I was lucky enough to get a hot-off-the-presses copy of Kurt Vonnegut Letters, edited by my Converse low-res MFA colleague Dan Wakefield. Dan and Kurt were friends, both born and raised in Indianapolis.
From Dan’s warm and personal introduction:
I first heard the name Kurt Vonnegut in the spring of 1950, my senior year at Shortridge High School in Indianapolis, when I admitted to a teacher that I wanted to be a writer. His brows furrowed in concern, he rubbed his chin for a moment, nodded, and said, “Well, there’s one boy did that—boy named Vonnegut.”
The letters are arranged chronologically, and even just my first perusal shows a wide range of recipients: family, friends, writer friends, former students, editors, the musical group Ambrosia…! Humor and compassion mingle with sharp insight on varied topics.
Here’s a cute one from 1976, to Cindy Adams, the gossip columnist for the New York Post:
I am charmed and amused that you should want me to be a judge in the 1976 Miss USA Beauty Pageant. I blush and laugh.I decline your flattering invitation with best wishes and thanks. If your girls are as fond of my words as you indicate, then they will surely understand my feeling that judging them is somehow not something I should do.Give them my love.
I wonder what questions he might have asked the contestants!
I dipped into some of the letters from the 1960s, when Vonnegut was teaching at the Iowa Writer’s Workshop.

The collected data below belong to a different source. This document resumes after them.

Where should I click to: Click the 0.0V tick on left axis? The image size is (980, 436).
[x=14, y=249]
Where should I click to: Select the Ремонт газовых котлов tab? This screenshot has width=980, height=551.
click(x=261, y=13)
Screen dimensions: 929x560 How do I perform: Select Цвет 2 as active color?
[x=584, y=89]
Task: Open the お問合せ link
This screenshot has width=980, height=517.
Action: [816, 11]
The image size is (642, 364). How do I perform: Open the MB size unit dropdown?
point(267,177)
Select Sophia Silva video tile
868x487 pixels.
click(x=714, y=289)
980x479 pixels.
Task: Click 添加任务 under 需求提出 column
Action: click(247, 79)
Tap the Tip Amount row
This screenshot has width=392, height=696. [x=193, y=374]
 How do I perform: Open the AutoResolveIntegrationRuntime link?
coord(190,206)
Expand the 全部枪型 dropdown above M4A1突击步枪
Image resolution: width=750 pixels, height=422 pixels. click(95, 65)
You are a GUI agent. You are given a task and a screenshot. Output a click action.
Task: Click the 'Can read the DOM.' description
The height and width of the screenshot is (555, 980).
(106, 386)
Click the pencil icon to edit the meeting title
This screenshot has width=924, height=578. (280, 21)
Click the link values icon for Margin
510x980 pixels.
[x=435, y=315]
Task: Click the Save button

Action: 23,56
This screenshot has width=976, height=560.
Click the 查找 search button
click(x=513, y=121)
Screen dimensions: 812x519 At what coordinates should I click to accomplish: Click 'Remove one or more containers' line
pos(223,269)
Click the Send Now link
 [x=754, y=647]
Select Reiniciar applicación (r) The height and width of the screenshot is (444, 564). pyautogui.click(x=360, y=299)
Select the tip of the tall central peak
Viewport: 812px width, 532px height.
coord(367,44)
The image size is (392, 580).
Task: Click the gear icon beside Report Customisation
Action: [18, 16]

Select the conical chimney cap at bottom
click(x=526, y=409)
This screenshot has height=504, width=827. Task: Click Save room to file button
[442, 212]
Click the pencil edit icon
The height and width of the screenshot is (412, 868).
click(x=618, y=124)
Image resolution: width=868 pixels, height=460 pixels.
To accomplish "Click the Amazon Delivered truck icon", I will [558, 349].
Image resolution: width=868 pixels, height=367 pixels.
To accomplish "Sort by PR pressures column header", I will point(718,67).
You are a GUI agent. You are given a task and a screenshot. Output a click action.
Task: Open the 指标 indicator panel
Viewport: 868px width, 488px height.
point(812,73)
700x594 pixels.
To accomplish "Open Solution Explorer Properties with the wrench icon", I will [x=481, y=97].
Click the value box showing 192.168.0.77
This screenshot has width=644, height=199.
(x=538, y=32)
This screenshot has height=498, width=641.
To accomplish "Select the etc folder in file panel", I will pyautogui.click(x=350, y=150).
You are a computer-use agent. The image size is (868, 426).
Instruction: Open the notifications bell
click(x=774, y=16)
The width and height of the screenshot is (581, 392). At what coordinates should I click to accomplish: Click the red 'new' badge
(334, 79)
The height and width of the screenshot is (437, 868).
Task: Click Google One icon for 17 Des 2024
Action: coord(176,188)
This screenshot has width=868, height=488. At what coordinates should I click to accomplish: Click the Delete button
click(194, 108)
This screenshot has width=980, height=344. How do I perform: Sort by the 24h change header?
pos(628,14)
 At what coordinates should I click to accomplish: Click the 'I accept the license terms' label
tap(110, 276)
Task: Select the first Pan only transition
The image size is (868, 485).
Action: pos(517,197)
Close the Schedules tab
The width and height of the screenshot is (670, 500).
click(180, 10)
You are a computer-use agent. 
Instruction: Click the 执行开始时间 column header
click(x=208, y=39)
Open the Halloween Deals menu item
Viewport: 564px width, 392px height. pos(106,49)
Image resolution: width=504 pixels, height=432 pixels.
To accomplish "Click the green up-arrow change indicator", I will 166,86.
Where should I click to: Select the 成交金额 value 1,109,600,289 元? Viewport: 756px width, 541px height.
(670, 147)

From a letter to Carolyn Blakemore:
The Iowa experience is wearing thin. Two years will be plenty, I think, unless a really whopping offer is made to make me stay. It is spiritually pooping to care desperately about student work that probably isn’t worth caring about….Vance Bourjaily is the only writer really at home out here…Others stay one or two years, then flee, tearing their hair. They tear their hair because they haven’t done any of their own writing while here.
On the other hand, here’s a section from one to Paul Engle, the director of the program:
…I’ve had a couple of classes die on me recently. That makes me feel lousy—a show that fails. I’m crazy about the workshops and the consultations. The academic classes are something else again, since I don’t really know anything. Up to now, my ignorance has made me strong. Now I don’t feel so hot about it. A lucky crapshooter is what I’ve been….Your workshop is an amazingly beautiful gift to the world.
And here’s a bit from a letter to Dick Gehman, who will be joining the faculty:
…You’ll be an excellent teacher. Your ego will demand it, and so will your students. You’ll have an appalling number of real writers entrusted to your care. The classes don’t matter much. The real business, head-to-head, is done during office hours in the afternoons….Forget your lack of credentials. The University is perfectly used to barbarians in the Workshop, thinks nothing of it. I have no degree. [Writer Richard] Yates has no degree….The former head [of the Workshop], Paul Engle, is still around, is a hayseed clown, a foxy grandpa, a terrific promoter who, if you listen closely, talks like a man with a paper asshole….Graduate assistants write his books for him. Burn this letter.
Lucky we are that the letters were not burned. Unlucky we may feel years from now, when we look back and wonder what riches may have been lost in our texting, tweeting, emailing world. I agree with the book jacket: “These letters comprise the autobiography Kurt Vonnegut never wrote.”